**Exercise goal**
Search the entries for the word "font". Copy every line where it turns up.
Data provided below:
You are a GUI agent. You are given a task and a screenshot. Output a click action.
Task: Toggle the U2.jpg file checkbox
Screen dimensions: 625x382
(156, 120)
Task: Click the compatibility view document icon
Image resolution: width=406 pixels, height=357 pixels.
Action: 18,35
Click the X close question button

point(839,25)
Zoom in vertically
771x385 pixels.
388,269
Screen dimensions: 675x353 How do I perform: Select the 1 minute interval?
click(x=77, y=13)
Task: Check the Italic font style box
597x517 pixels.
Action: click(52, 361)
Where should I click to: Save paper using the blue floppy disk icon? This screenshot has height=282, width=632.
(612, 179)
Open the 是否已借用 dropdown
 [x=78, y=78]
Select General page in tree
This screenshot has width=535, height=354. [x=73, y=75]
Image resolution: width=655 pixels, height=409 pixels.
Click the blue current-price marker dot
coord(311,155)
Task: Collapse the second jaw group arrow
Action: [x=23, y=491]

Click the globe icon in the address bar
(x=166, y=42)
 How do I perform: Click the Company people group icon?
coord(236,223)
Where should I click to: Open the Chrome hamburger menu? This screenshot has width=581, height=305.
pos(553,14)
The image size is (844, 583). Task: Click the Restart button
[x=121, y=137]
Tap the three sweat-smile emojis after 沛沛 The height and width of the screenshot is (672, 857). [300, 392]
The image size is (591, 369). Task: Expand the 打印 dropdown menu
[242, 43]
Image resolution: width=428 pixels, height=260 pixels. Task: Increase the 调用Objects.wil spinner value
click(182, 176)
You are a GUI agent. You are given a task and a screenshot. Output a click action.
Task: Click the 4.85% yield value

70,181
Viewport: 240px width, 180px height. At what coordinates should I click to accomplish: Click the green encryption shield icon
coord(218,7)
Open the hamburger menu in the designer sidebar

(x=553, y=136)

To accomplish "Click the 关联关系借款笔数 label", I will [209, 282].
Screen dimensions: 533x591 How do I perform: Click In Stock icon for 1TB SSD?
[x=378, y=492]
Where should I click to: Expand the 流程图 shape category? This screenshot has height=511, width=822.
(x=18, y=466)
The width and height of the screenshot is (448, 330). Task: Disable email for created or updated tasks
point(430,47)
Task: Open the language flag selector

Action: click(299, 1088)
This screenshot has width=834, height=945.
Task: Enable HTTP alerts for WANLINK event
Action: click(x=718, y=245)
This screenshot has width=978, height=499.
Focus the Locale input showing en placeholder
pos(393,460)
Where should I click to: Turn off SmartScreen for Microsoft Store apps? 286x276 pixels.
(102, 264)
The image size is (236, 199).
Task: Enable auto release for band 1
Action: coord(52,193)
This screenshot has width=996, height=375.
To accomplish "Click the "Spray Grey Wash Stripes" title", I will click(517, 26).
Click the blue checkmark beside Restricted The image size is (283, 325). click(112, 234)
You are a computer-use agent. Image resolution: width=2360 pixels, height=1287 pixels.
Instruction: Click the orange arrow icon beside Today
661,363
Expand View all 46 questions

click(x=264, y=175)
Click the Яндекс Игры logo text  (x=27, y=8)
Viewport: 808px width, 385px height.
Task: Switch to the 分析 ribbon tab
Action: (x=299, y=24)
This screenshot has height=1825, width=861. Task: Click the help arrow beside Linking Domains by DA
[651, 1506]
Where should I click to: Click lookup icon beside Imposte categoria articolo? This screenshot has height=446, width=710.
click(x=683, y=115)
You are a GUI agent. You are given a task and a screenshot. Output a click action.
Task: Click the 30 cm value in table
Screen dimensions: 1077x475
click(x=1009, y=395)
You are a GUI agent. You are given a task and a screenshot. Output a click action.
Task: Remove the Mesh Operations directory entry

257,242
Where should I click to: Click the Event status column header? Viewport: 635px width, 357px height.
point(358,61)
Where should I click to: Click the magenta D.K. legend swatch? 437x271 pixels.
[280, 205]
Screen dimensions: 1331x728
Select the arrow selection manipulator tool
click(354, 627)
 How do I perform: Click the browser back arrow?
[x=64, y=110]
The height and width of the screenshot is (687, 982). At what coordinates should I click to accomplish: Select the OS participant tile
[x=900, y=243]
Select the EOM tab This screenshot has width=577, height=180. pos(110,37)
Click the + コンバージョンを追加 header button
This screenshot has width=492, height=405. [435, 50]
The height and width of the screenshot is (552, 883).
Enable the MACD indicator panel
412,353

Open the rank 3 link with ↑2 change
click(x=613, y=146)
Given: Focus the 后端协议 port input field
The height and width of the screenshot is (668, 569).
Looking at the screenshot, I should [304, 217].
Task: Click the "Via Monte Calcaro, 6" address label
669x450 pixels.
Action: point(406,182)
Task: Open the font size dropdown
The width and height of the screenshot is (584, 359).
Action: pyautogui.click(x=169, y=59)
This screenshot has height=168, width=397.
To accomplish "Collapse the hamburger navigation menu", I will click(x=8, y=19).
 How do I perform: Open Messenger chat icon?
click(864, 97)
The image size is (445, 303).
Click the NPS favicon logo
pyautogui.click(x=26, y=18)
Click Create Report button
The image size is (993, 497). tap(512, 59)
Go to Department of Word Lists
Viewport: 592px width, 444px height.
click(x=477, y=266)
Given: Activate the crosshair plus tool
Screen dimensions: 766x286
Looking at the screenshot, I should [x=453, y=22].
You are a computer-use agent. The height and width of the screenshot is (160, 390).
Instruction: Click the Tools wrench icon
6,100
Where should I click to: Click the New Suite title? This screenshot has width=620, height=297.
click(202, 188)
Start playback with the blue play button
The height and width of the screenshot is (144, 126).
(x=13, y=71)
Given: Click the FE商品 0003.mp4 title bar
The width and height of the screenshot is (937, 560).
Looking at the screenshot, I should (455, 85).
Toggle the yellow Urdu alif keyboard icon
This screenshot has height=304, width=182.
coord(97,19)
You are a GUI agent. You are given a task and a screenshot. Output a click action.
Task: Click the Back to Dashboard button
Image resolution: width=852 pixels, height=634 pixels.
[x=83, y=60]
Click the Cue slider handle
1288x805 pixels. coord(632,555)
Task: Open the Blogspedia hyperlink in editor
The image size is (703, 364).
End of Data provided.
**Result**
Task: Check the Italic font style box
Task: Open the font size dropdown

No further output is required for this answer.